[RECORDS FOR THE TASK]

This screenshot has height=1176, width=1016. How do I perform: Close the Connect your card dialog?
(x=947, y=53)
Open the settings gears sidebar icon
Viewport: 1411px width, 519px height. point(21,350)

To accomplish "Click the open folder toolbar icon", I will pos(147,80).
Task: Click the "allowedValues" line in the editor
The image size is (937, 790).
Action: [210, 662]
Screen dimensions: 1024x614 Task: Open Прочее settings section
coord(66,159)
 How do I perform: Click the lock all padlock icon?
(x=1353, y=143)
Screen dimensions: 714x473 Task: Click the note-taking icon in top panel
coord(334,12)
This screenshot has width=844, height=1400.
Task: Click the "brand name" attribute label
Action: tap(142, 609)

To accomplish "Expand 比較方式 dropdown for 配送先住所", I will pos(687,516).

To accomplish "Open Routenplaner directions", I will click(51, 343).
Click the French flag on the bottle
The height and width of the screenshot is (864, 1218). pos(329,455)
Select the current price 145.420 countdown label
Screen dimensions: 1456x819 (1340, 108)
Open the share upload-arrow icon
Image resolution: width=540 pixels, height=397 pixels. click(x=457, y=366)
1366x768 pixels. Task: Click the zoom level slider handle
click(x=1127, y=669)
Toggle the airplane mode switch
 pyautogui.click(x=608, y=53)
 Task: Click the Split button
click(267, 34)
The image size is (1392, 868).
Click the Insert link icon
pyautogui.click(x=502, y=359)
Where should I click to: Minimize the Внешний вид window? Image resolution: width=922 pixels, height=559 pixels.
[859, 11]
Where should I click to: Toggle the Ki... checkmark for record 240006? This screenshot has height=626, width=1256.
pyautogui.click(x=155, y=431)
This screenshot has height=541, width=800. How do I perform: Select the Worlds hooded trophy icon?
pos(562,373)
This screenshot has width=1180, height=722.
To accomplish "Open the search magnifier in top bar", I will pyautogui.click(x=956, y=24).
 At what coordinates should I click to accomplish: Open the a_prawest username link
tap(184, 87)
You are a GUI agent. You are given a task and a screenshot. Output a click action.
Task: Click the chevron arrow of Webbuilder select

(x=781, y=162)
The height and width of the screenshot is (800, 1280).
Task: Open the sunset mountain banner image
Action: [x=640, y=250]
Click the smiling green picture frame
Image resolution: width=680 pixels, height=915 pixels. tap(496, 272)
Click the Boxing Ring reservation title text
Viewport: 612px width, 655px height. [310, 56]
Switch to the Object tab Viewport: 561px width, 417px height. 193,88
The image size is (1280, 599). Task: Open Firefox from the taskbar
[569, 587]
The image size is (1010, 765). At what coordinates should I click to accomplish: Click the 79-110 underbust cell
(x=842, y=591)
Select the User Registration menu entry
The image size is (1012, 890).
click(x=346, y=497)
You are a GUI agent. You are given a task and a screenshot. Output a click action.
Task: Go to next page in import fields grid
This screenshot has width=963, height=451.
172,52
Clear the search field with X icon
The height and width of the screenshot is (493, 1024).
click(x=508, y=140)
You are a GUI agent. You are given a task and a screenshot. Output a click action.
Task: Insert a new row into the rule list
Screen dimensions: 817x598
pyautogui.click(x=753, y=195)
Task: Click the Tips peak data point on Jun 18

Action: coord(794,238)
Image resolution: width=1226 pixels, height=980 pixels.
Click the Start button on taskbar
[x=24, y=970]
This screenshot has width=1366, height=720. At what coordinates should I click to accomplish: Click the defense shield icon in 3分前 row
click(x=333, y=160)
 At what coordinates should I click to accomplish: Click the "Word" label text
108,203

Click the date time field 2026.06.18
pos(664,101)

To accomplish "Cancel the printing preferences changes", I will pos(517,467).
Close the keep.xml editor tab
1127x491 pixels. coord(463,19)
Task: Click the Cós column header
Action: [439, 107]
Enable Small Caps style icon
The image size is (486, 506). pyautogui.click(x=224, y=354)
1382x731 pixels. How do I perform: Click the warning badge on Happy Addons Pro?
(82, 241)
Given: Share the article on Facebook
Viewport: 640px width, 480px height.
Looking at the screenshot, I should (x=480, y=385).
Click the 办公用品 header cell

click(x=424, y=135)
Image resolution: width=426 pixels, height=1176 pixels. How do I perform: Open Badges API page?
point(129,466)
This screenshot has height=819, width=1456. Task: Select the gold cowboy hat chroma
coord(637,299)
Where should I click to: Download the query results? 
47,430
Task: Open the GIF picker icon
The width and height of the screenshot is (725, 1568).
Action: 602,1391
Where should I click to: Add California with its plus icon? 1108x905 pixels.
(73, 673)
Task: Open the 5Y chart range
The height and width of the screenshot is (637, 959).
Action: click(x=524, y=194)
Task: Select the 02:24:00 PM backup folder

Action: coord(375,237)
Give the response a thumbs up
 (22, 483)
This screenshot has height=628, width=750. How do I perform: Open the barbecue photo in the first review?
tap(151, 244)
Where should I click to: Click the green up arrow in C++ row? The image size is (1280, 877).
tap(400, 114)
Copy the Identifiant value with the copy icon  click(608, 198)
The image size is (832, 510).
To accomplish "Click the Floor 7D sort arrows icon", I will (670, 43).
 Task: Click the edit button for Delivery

[/RECORDS FOR THE TASK]

[WHAT IS EXPECTED]
Reproduce every single entry above exactly.

[SOLUTION TO THIS PROBLEM]
This screenshot has height=1176, width=1016. How do I perform: Close the Connect your card dialog?
(x=947, y=53)
Open the settings gears sidebar icon
Viewport: 1411px width, 519px height. point(21,350)

To accomplish "Click the open folder toolbar icon", I will pos(147,80).
Task: Click the "allowedValues" line in the editor
The image size is (937, 790).
Action: [210, 662]
Screen dimensions: 1024x614 Task: Open Прочее settings section
coord(66,159)
 How do I perform: Click the lock all padlock icon?
(x=1353, y=143)
Screen dimensions: 714x473 Task: Click the note-taking icon in top panel
coord(334,12)
This screenshot has width=844, height=1400.
Task: Click the "brand name" attribute label
Action: tap(142, 609)

To accomplish "Expand 比較方式 dropdown for 配送先住所", I will pos(687,516).

To accomplish "Open Routenplaner directions", I will click(51, 343).
Click the French flag on the bottle
The height and width of the screenshot is (864, 1218). pos(329,455)
Select the current price 145.420 countdown label
Screen dimensions: 1456x819 (1340, 108)
Open the share upload-arrow icon
Image resolution: width=540 pixels, height=397 pixels. click(x=457, y=366)
1366x768 pixels. Task: Click the zoom level slider handle
click(x=1127, y=669)
Toggle the airplane mode switch
 pyautogui.click(x=608, y=53)
 Task: Click the Split button
click(267, 34)
The image size is (1392, 868).
Click the Insert link icon
pyautogui.click(x=502, y=359)
Where should I click to: Minimize the Внешний вид window? Image resolution: width=922 pixels, height=559 pixels.
[859, 11]
Where should I click to: Toggle the Ki... checkmark for record 240006? This screenshot has height=626, width=1256.
pyautogui.click(x=155, y=431)
This screenshot has height=541, width=800. How do I perform: Select the Worlds hooded trophy icon?
pos(562,373)
This screenshot has width=1180, height=722.
To accomplish "Open the search magnifier in top bar", I will pyautogui.click(x=956, y=24).
 At what coordinates should I click to accomplish: Open the a_prawest username link
tap(184, 87)
You are a GUI agent. You are given a task and a screenshot. Output a click action.
Task: Click the chevron arrow of Webbuilder select

(x=781, y=162)
The height and width of the screenshot is (800, 1280).
Task: Open the sunset mountain banner image
Action: [x=640, y=250]
Click the smiling green picture frame
Image resolution: width=680 pixels, height=915 pixels. tap(496, 272)
Click the Boxing Ring reservation title text
Viewport: 612px width, 655px height. [310, 56]
Switch to the Object tab Viewport: 561px width, 417px height. 193,88
The image size is (1280, 599). Task: Open Firefox from the taskbar
[569, 587]
The image size is (1010, 765). At what coordinates should I click to accomplish: Click the 79-110 underbust cell
(x=842, y=591)
Select the User Registration menu entry
The image size is (1012, 890).
click(x=346, y=497)
You are a GUI agent. You are given a task and a screenshot. Output a click action.
Task: Go to next page in import fields grid
This screenshot has width=963, height=451.
172,52
Clear the search field with X icon
The height and width of the screenshot is (493, 1024).
click(x=508, y=140)
You are a GUI agent. You are given a task and a screenshot. Output a click action.
Task: Insert a new row into the rule list
Screen dimensions: 817x598
pyautogui.click(x=753, y=195)
Task: Click the Tips peak data point on Jun 18

Action: coord(794,238)
Image resolution: width=1226 pixels, height=980 pixels.
Click the Start button on taskbar
[x=24, y=970]
This screenshot has width=1366, height=720. At what coordinates should I click to accomplish: Click the defense shield icon in 3分前 row
click(x=333, y=160)
 At what coordinates should I click to accomplish: Click the "Word" label text
108,203

Click the date time field 2026.06.18
pos(664,101)

To accomplish "Cancel the printing preferences changes", I will pos(517,467).
Close the keep.xml editor tab
1127x491 pixels. coord(463,19)
Task: Click the Cós column header
Action: [439, 107]
Enable Small Caps style icon
The image size is (486, 506). pyautogui.click(x=224, y=354)
1382x731 pixels. How do I perform: Click the warning badge on Happy Addons Pro?
(82, 241)
Given: Share the article on Facebook
Viewport: 640px width, 480px height.
Looking at the screenshot, I should (x=480, y=385).
Click the 办公用品 header cell

click(x=424, y=135)
Image resolution: width=426 pixels, height=1176 pixels. How do I perform: Open Badges API page?
point(129,466)
This screenshot has height=819, width=1456. Task: Select the gold cowboy hat chroma
coord(637,299)
Where should I click to: Download the query results? 
47,430
Task: Open the GIF picker icon
The width and height of the screenshot is (725, 1568).
Action: 602,1391
Where should I click to: Add California with its plus icon? 1108x905 pixels.
(73, 673)
Task: Open the 5Y chart range
The height and width of the screenshot is (637, 959).
Action: click(x=524, y=194)
Task: Select the 02:24:00 PM backup folder

Action: coord(375,237)
Give the response a thumbs up
 (22, 483)
This screenshot has height=628, width=750. How do I perform: Open the barbecue photo in the first review?
tap(151, 244)
Where should I click to: Click the green up arrow in C++ row? The image size is (1280, 877).
tap(400, 114)
Copy the Identifiant value with the copy icon  click(608, 198)
The image size is (832, 510).
To accomplish "Click the Floor 7D sort arrows icon", I will (670, 43).
 Task: Click the edit button for Delivery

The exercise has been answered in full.